Los Angeles, despite a valiant comeback effort in Game 5 of the Western Conference Final at United Center on Saturday, will relinquish the title to either the Chicago Blackhawks or the Boston Bruins. The Kings were worthy champions in 2012, racing to a 3-0 series lead in all four series and losing only four games en route to winning the Stanley Cup for the first time in franchise history.
They found the path to a repeat much more difficult and ultimately too tall a task, but the Kings still provided an honorable title defense. Los Angeles rallied after dropping the first two games against the St. Louis Blues in the opening round, and then outlasted the San Jose Sharks in seven games in the Western Conference Semifinals.
The Blackhawks were too much for the Kings, as the Presidents’ Trophy winners moved within four victories of claiming the Cup for a second time in four seasons. Here are five reasons why the Kings won’t be repeating as champs:
1. Offensive outage
Last season the Kings struggled to score early, reunited Jeff Carter and Mike Richards before the NHL Trade Deadline and scored plenty in the postseason. After bringing everyone from the title run back, Los Angeles finished the regular season 10th in goals per game, but the old scoring troubles returned in the postseason.
The Kings averaged two-thirds of a goal per game less in the Stanley Cup Playoffs, and their 2.06 per contest is the fewest of any team that reached the second round, let alone the conference finals.
2. Road kills
The inability to score was exacerbated away from Staples Center, and the Kings won just one time in this postseason on the road. They scored only 14 times in nine road games -- 11 in eight contests before a three-goal “outburst” in Game 5 against the Blackhawks.
Los Angeles lost six times by a 2-1 score away from home, including all three games at HP Pavilion and Game 1 at United Center. It was a 180-degree turn from 2012, when the Kings won the first two games in the opponent’s building in each of the four series, and 10-1 overall on the road en route to the Cup.
3. Slow starters
In each of the three games at United Center in this series with the Blackhawks, the Kings started terribly. The earliest Los Angeles recorded a shot on goal was 6:35 into Game 2, and in both Games 1 and 5, it took the Kings more than 10 minutes.
Chicago took the lead in Games 2 and 5 before goaltender Corey Crawford had to make a save. In Game 1, the Kings took the lead with their second “shot” when Justin Williams redirected an outlet pass off his stick and past Crawford, but were outshot 17-2 in the period.
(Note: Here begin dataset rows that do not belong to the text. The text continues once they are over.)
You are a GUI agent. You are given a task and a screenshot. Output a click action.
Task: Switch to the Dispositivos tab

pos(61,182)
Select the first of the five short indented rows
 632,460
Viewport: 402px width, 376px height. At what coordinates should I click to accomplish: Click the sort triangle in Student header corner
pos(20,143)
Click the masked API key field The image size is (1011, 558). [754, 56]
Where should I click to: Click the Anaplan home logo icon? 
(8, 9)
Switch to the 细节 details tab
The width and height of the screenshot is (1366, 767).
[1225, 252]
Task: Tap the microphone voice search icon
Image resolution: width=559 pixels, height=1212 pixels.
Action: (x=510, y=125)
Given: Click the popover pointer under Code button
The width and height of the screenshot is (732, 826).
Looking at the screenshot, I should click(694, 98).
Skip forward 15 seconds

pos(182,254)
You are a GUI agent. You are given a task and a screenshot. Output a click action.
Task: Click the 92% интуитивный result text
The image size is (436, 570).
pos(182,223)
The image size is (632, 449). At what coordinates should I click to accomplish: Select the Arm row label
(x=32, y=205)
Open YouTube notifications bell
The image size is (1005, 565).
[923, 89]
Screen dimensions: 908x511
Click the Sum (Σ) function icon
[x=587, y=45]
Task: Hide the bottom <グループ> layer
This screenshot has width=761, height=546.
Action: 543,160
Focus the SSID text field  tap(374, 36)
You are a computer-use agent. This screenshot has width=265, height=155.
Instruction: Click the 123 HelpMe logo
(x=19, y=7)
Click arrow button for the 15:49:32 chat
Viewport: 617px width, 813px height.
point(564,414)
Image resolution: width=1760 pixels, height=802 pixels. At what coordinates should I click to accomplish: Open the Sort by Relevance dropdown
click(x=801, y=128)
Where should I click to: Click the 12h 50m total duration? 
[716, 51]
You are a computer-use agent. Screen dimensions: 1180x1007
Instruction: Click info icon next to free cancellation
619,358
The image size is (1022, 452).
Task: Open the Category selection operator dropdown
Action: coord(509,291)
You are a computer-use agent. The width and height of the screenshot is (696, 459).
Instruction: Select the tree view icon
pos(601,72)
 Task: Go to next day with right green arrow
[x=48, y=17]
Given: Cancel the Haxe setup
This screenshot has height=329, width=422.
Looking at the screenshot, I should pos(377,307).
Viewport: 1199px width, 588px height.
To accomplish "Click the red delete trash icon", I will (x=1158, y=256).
Road teams typically like to keep the home team from a fast start to the game to help dull the crowd, but that didn’t happen in any of the games in this series.
4. Speed kills
The Blues were clearly a good matchup for the Kings because they both play a similar style. Los Angeles was able to overcome San Jose, but barely. When the Kings had to face the speedy and deep Blackhawks, it proved to be a problem.
Chicago was clearly the faster team. It allowed the Blackhawks to combat the Kings’ physical style, and helped them frustrate Los Angeles by keeping the puck. The Kings were better at slowing the Blackhawks after Game 2, but they still had trouble sustaining offensive pressure in part because of Chicago’s team speed and quickness.
5. Bug catching
Los Angeles had incredible luck with injuries during the 2012 playoffs. The Kings played the same six defensemen in all 20 postseason games, and none of the key forwards missed any time (Simon Gagne was out for most of the postseason with a concussion, but the Kings weren’t expecting to have him back).
The physical play in the St. Louis and San Jose series exacted a toll this time around. Williams, Dustin Brown and Drew Doughty all confirmed to reporters after Game 5 that they were playing through injuries. Jarrett Stoll and Mike Richards both missed time with concussions. The Kings would have had their hands full with the Blackhawks at full strength, but with so many key guys nursing injuries it was a pretty implausible task considering Chicago was able to dress the same lineup save for a one-game suspension that kept defenseman Duncan Keith out of Game 4.